### [Records]
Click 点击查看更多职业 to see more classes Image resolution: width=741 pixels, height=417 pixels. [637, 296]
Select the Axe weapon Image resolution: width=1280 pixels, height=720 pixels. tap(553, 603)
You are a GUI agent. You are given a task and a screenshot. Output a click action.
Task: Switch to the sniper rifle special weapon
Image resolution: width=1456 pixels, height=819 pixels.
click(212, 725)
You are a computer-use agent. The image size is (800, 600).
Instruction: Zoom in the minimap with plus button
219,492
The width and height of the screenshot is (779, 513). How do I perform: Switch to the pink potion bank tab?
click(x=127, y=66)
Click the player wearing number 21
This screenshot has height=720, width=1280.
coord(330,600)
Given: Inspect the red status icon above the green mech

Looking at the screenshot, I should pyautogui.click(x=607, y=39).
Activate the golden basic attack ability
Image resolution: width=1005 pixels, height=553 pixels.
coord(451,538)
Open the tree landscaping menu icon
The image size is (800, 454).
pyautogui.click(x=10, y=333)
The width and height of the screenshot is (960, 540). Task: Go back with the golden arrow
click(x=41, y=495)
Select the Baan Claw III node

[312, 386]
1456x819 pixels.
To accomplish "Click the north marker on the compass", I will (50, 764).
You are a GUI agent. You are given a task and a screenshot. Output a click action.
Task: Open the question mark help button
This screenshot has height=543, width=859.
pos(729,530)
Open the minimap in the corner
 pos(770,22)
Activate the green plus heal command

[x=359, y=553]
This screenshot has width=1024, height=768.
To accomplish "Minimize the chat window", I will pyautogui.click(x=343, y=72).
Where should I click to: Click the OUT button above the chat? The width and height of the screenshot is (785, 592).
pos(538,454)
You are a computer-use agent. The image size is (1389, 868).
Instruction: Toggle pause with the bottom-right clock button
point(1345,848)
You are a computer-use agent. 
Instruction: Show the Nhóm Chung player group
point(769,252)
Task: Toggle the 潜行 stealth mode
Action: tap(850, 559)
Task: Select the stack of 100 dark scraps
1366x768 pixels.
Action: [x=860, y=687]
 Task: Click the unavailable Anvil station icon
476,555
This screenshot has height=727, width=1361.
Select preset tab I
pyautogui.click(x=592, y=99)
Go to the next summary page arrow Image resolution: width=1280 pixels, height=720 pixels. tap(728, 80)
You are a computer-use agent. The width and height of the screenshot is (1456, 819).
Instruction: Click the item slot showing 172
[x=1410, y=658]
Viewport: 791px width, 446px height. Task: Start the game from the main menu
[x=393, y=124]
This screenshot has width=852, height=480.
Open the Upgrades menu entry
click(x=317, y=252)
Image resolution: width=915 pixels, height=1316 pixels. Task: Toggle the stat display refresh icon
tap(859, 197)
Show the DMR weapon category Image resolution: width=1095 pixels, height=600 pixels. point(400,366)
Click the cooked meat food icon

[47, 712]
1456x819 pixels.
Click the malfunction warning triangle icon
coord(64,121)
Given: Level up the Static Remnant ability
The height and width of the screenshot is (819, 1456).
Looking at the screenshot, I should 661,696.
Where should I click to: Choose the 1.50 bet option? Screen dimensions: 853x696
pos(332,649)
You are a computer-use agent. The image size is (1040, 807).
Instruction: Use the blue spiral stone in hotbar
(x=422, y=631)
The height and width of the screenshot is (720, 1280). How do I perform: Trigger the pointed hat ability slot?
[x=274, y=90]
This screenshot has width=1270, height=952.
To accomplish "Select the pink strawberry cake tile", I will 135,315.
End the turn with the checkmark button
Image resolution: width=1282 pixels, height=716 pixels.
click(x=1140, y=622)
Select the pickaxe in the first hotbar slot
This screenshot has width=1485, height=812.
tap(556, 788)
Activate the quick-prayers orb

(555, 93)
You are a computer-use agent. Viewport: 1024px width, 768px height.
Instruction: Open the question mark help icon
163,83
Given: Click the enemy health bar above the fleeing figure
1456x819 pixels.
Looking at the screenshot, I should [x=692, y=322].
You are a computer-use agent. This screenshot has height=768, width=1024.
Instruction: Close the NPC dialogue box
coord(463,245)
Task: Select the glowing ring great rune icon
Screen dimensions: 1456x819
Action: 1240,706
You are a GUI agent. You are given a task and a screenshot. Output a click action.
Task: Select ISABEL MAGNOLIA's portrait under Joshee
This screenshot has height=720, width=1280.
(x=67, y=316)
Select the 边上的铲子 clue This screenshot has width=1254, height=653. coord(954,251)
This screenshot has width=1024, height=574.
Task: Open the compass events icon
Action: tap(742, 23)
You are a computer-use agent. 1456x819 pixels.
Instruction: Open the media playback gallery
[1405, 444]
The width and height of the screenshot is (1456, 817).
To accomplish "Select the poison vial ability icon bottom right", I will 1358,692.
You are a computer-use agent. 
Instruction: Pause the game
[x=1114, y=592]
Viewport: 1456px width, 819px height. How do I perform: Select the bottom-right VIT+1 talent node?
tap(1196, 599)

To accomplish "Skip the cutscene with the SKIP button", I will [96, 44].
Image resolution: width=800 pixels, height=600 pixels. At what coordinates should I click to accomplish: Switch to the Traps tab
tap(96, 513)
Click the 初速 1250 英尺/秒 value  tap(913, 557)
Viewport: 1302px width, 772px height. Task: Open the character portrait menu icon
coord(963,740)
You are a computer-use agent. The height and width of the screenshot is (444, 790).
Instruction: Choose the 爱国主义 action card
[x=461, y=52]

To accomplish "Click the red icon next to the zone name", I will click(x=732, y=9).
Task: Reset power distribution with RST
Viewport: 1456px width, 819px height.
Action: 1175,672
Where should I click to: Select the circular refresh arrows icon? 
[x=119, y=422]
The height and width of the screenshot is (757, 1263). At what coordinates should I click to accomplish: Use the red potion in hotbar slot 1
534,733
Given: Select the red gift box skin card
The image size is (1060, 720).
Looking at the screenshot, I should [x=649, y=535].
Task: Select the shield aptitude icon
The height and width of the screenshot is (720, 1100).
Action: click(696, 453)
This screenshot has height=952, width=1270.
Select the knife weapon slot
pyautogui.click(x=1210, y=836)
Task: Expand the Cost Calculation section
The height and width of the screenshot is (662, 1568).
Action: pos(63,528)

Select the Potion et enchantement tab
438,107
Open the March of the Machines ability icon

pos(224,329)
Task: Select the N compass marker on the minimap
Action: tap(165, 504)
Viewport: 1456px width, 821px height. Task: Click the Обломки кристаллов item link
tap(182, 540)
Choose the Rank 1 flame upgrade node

### [Objective]
Rewrite the material above as a Markdown table with the columns Row and Line. Cover only the lines starting at the line that contains "Task: Select the stack of 100 dark scraps" and ending at the line that contains "Go to the next", give each one a row number, and omit blank lines.

### [Answer to this exercise]
| Row | Line |
|---|---|
| 1 | Task: Select the stack of 100 dark scraps |
| 2 | 1366x768 pixels. |
| 3 | Action: [x=860, y=687] |
| 4 |  Task: Click the unavailable Anvil station icon |
| 5 | 476,555 |
| 6 | This screenshot has height=727, width=1361. |
| 7 | Select preset tab I |
| 8 | pyautogui.click(x=592, y=99) |
| 9 | Go to the next summary page arrow Image resolution: width=1280 pixels, height=720 pixels. tap(728, 80) |